**EXERCISE PROMPT:**
A verbatim reproduction of the following listing is required; omit the pictures.

┌─ MATERIAL PROVIDED

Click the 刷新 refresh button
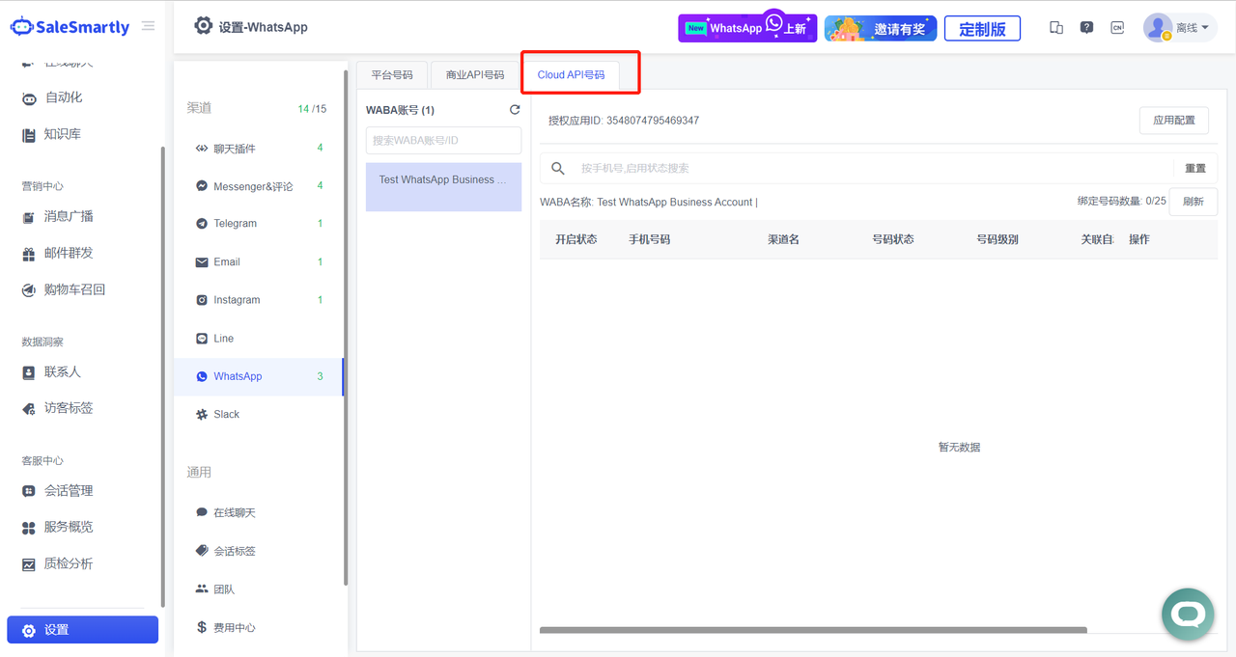Image resolution: width=1236 pixels, height=657 pixels. click(x=1193, y=202)
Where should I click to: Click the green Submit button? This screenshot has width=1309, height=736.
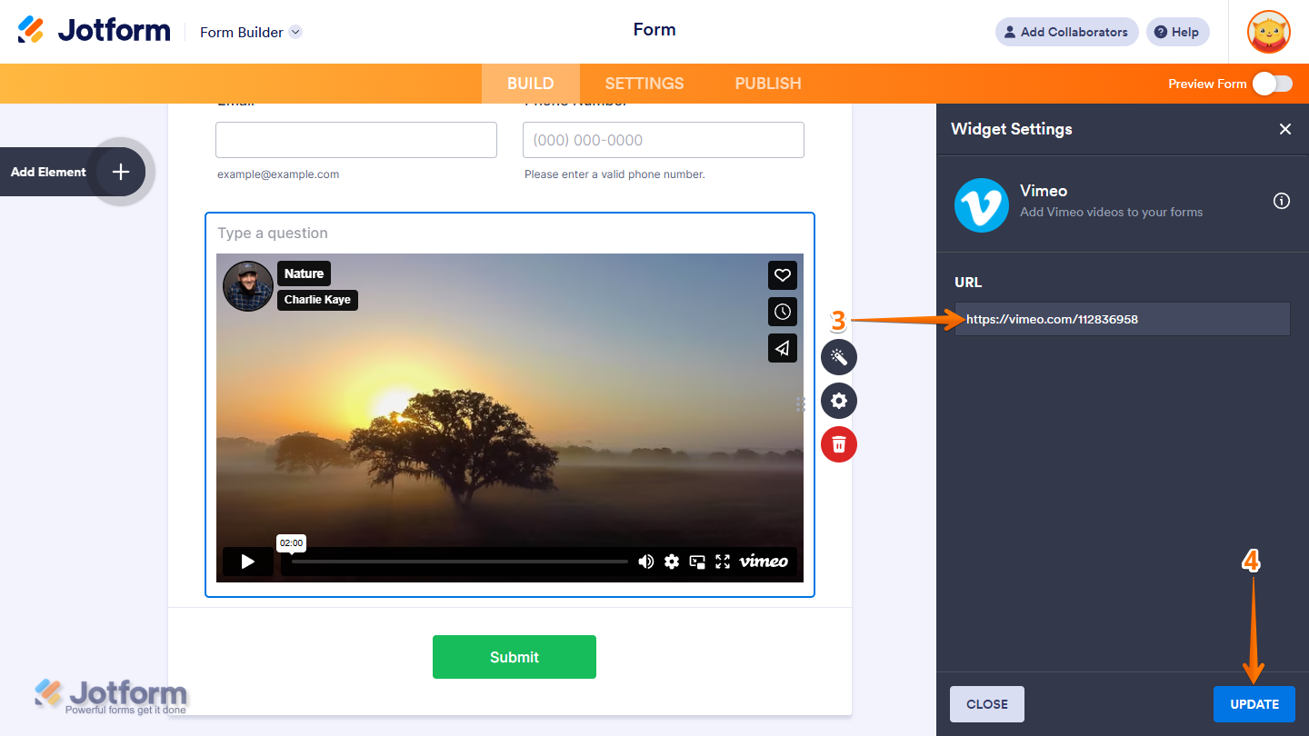tap(514, 656)
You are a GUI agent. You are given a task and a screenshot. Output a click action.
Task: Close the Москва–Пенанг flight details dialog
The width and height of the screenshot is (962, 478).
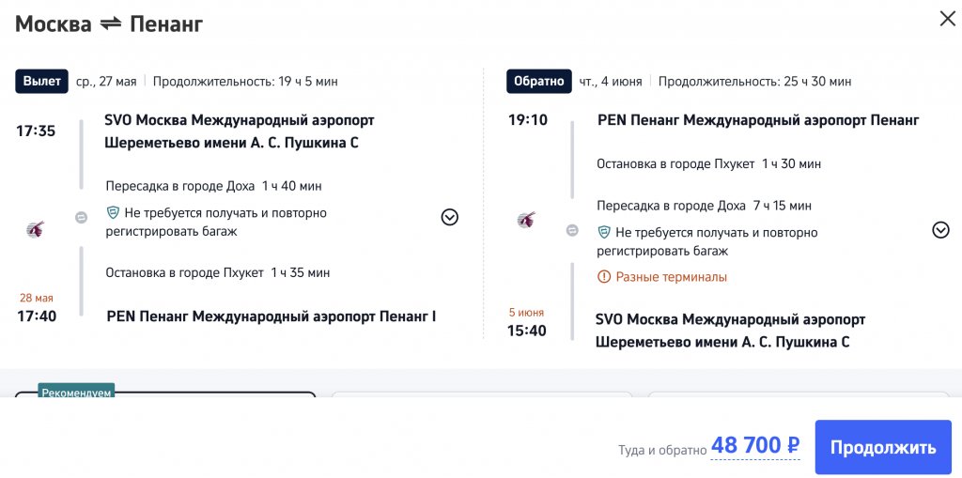[947, 19]
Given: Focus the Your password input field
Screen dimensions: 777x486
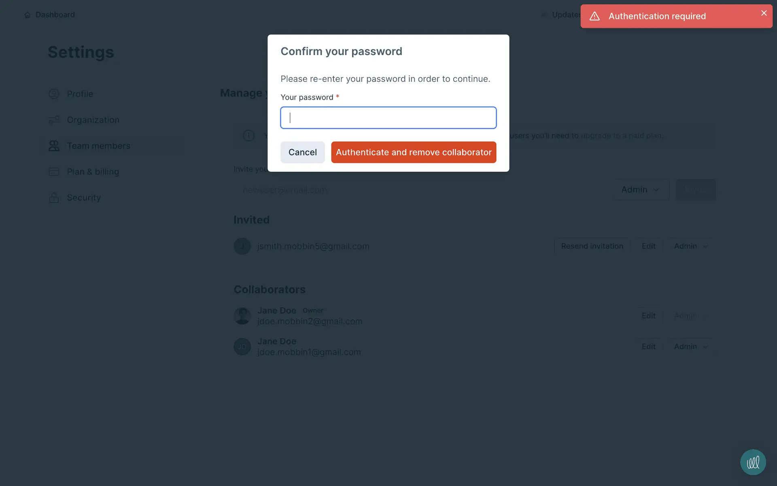Looking at the screenshot, I should click(x=388, y=118).
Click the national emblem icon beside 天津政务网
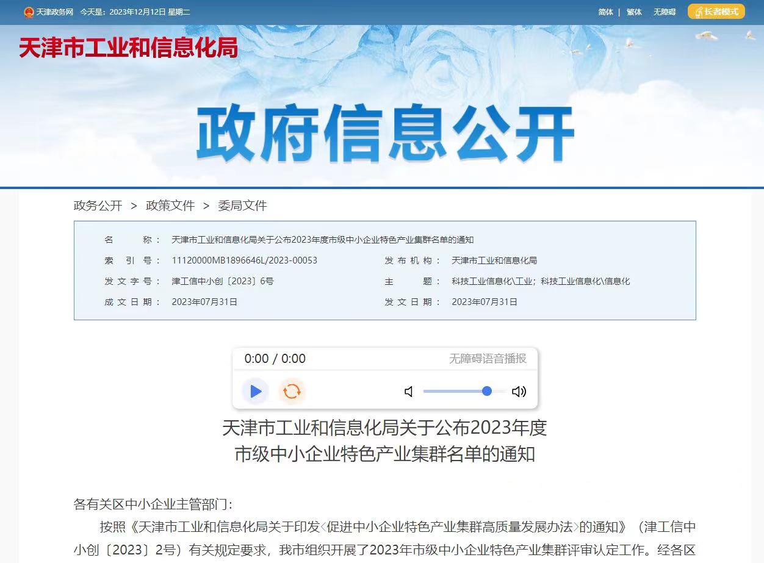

└─

**EXPECTED ANSWER:**
Click the 刷新 refresh button
Image resolution: width=1236 pixels, height=657 pixels. click(x=1193, y=202)
Where should I click to: Click the green Submit button? This screenshot has width=1309, height=736.
tap(514, 656)
You are a GUI agent. You are given a task and a screenshot. Output a click action.
Task: Close the Москва–Пенанг flight details dialog
The width and height of the screenshot is (962, 478).
[947, 19]
Given: Focus the Your password input field
Screen dimensions: 777x486
Looking at the screenshot, I should click(x=388, y=118).
Click the national emblem icon beside 天津政务网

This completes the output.